Gatöh a arraché le cœur à la main métallique de son second et a mordu dedans comme dans un vulgaire fruit. Le sang coulait sur le bord de ses lèvres, dans la paume de sa main. Sa langue le recueillait sensuellement et, sans qu'elle osât tourner le regard vers moi, je distinguais dans ses yeux une lueur sadique. J'ai toujours entendu dire que rien n'était plus vif qu'un véritable amour, jamais je n'aurais cru qu'on puisse bouffer mon cœur pour autant. Mais elle l'a dévoré, juste sous mes yeux, alors que j'étais dans la plus totale impuissance.

Je me suis effondrée à terre, consciente mais dépourvue de toute vie. Le second m'a rattrapée. Il a ouvert le hublot et m'a balancée en dehors du vaisseau. J'ai vu les flammes des étoiles rougeoyantes danser autour de moi, puis j'ai sombré dans le gouffre, à l'intérieur du trou noir. Ma chute a été longue. Je ne saurais vous dire exactement combien de temps j'ai mis à toucher le fond, mais je suis certaine que ça a duré des siècles, au moins. Ma seule hâte, c'était de m'écraser quelque part, faire que ce cauchemar s'arrête. Et ma seule crainte, c'était que le gouffre n'ait pas de fond. Il n'y avait pas de paroi à laquelle s'agripper, nulle âme qui vive à appeler à l'aide ; juste le néant qui s'étendait à l'infini. Le gouffre était aussi creux que ma poitrine. Bien plus tard, j'ai appris que chaque cœur arraché ouvrait une brèche quelque part dans le cosmos : un autre trou noir. Mais déjà à l'époque, cette supposition m'a traversé l'esprit, durant les décennies où je n'ai eu d'autres occupation que la réflexion.

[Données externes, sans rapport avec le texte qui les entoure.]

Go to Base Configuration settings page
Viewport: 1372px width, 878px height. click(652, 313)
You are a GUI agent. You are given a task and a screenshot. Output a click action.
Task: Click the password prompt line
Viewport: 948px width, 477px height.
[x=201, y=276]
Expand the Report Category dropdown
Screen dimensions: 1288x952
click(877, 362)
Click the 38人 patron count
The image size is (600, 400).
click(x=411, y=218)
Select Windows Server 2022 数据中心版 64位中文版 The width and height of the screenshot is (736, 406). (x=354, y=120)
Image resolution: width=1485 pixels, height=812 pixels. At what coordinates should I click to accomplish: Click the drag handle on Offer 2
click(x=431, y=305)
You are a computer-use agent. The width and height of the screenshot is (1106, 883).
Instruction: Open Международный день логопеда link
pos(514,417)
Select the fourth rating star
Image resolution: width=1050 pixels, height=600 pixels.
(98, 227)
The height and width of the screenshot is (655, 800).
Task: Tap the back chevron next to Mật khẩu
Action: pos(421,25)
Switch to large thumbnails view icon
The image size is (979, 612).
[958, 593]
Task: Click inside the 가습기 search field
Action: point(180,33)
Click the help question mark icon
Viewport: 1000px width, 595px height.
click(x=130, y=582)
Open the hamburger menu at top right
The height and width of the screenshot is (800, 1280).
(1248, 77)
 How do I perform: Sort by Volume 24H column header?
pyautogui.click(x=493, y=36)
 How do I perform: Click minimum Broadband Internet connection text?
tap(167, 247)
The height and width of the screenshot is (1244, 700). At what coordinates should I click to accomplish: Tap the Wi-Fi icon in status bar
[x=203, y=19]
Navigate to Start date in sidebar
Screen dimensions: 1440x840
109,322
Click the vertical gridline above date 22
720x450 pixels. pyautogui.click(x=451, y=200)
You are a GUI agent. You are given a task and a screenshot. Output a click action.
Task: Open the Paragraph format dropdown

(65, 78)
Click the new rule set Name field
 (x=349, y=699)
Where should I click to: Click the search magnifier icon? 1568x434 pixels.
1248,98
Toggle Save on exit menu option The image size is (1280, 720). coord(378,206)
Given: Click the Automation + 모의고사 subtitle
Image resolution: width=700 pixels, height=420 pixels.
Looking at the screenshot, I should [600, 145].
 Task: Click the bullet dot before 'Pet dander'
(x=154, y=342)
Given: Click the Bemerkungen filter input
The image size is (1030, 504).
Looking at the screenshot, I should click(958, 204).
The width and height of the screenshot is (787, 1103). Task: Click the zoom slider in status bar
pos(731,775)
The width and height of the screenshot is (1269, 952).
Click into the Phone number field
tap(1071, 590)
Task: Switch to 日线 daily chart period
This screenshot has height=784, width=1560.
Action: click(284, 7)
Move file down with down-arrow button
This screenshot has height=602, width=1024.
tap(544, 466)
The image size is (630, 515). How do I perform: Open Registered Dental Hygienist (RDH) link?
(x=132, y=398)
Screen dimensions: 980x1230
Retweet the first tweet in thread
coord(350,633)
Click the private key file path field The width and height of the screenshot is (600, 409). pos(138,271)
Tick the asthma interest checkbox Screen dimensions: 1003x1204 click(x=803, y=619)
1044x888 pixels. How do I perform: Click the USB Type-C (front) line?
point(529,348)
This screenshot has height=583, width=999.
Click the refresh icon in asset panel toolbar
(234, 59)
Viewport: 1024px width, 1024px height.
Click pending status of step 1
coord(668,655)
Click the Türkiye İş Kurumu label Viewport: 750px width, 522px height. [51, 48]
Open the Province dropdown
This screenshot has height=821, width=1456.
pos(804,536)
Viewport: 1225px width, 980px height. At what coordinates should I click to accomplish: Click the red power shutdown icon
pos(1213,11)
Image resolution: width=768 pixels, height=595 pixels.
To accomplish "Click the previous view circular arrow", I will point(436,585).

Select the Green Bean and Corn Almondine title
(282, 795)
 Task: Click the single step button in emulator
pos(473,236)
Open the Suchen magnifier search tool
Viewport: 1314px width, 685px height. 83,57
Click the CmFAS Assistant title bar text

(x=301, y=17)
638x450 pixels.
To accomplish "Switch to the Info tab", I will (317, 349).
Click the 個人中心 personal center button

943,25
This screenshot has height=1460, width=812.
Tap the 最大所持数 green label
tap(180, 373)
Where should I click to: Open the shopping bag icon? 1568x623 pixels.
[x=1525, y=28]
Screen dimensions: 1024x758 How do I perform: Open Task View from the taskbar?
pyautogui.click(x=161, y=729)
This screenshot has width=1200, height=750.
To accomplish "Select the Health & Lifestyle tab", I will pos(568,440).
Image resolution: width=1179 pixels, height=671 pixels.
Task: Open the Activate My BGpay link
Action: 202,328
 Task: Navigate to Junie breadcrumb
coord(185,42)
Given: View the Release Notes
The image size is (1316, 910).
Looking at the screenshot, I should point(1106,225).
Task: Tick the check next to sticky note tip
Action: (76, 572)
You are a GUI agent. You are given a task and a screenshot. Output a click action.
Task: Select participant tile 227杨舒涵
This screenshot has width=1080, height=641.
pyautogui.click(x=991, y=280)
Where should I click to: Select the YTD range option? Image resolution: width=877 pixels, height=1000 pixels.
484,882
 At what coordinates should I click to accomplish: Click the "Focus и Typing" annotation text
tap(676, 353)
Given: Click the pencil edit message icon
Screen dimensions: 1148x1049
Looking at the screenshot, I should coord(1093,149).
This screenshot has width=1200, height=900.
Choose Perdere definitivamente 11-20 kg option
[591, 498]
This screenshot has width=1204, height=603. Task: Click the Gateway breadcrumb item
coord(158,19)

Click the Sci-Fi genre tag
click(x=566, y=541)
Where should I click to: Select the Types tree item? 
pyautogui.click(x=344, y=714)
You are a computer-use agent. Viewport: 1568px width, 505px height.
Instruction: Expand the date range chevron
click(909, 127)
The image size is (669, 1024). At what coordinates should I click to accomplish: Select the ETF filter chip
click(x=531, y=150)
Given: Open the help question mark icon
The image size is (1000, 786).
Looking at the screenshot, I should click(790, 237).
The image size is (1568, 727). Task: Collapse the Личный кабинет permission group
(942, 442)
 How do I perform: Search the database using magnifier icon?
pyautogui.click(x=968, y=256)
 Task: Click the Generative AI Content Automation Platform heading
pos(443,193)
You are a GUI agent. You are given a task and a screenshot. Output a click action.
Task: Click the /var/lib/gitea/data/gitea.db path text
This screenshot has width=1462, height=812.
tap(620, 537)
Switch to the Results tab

Un jour pourtant, le cauchemar a pris fin. Mon corps a atterri sur une terre inconnue. Bien que très fortement liées, la capacité et la volonté sont deux notions à bien différencier. Si matériellement j'étais tout à fait capable de me relever, le souvenir de mon cœur en purée m'ôtait tout désir d'essayer de continuer. Pour aller où ? Alors je suis restée étendue. J'ai attendu, paisiblement, de me faire ronger comme une dépouille par les vers gras. Quelque chose se mouvait en moi. Je pouvait le sentir grossir les jours passant. La lumière pénétrait peu à peu le monde où je me trouvais, la nature prenait des couleurs, j'entendais le chants lointain d'oiseaux sauvages. Quelque chose était en train de changer en moi, quelque chose que je ne parvenais pas à comprendre. Alors je me suis redressée légèrement et j'ai considéré avec attention le trou béant dans ma poitrine. Une drôle de plante se tenait à l'intérieur et ses premiers bourgeons pointaient le bout de leur nez. J'ai admiré avec étonnement ce cœur qui repoussait dans mon être, et puis soudain et j'ai eu envie : envie de voir le monde qui m'entourait à nouveau, envie de m'imprégner de chaque vision que la vie avait à offrir. Je me suis maladroitement remise debout et j'ai fait un pas en avant sur la terre de Piscolandia, le lieu de ma résurrection.